* **TO DO**: Repeat the material from the line containing "Screen dimensions: 916x712" down to the end of the material, swapping "comment" for "reply" and changing nothing else; leave the pictures out.

* **EXERCISE MATERIALS**:
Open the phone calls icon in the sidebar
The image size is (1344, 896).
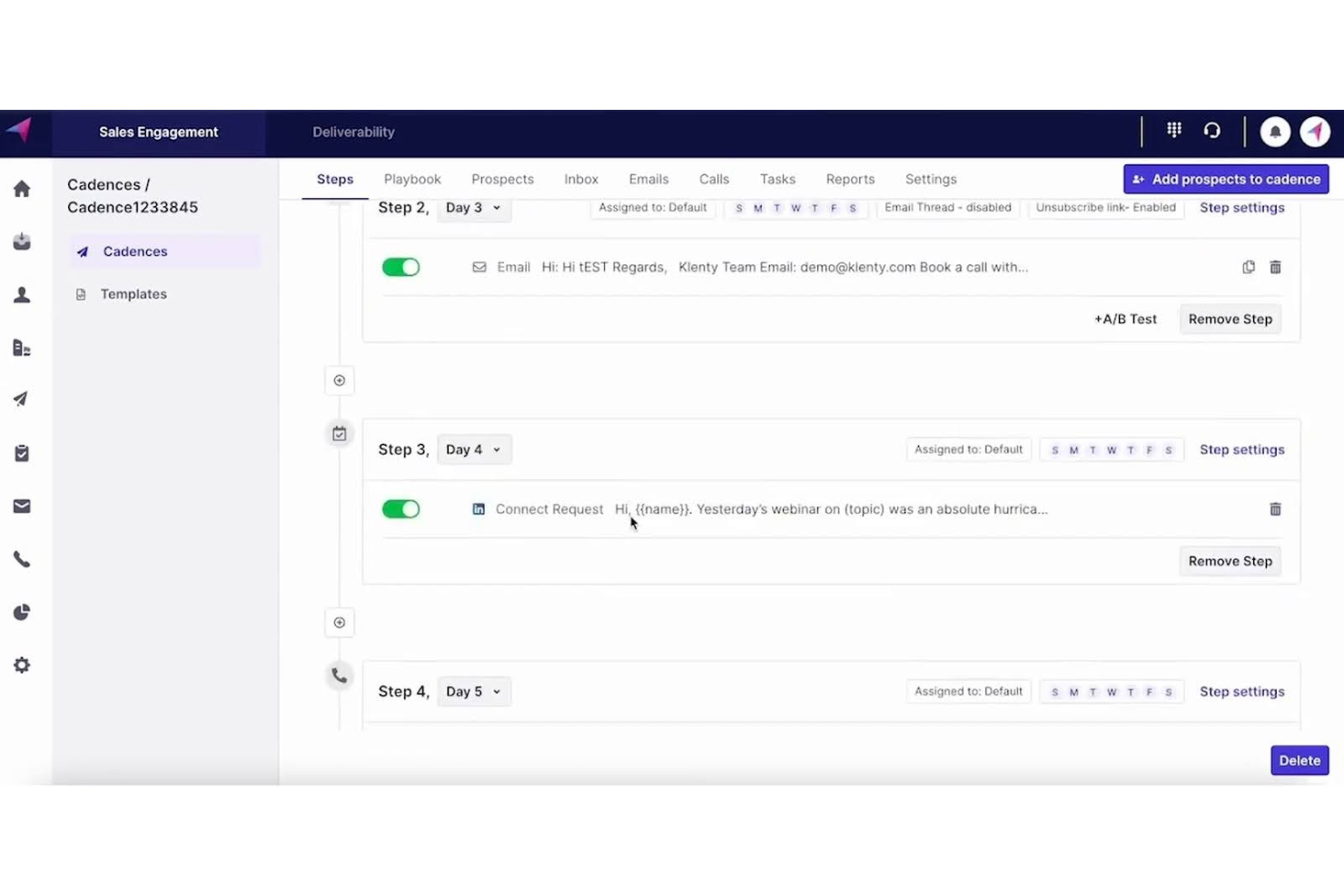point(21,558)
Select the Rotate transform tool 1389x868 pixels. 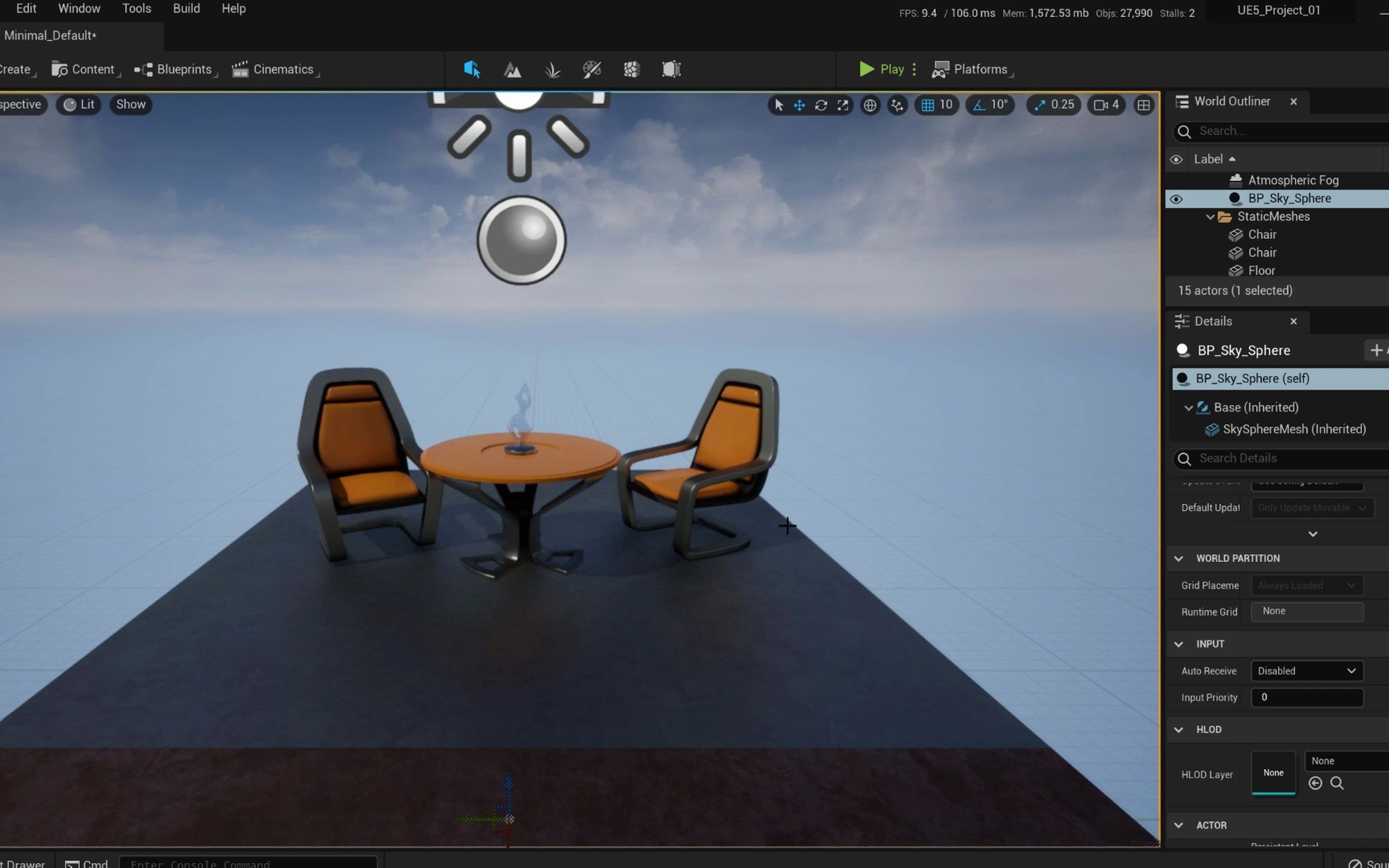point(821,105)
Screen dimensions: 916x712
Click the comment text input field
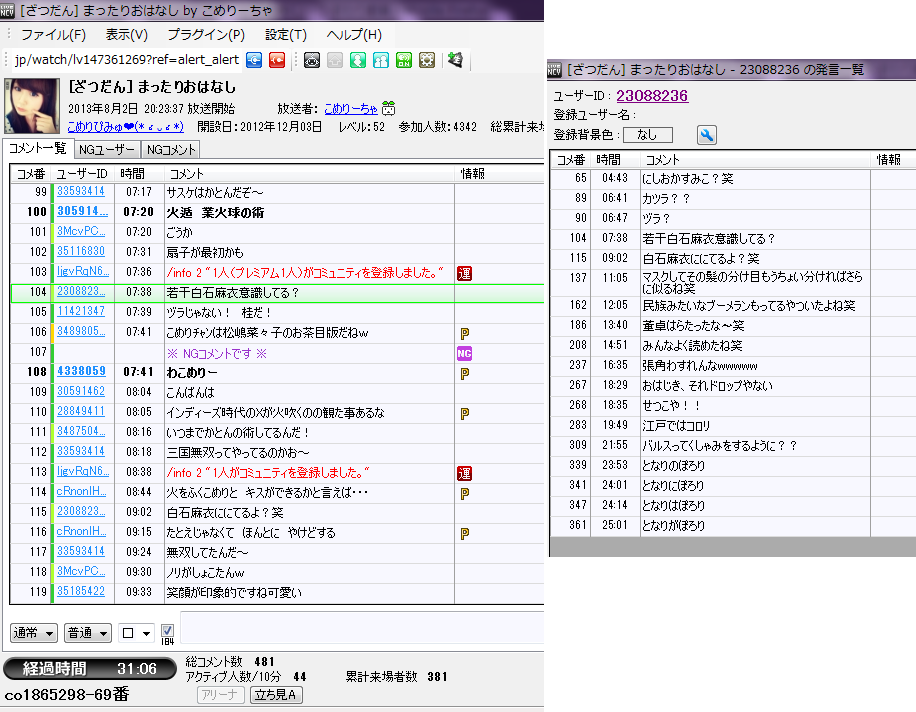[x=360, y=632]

* **ANSWER TO THIS PROBLEM**:
Screen dimensions: 916x712
Click the reply text input field
[x=360, y=632]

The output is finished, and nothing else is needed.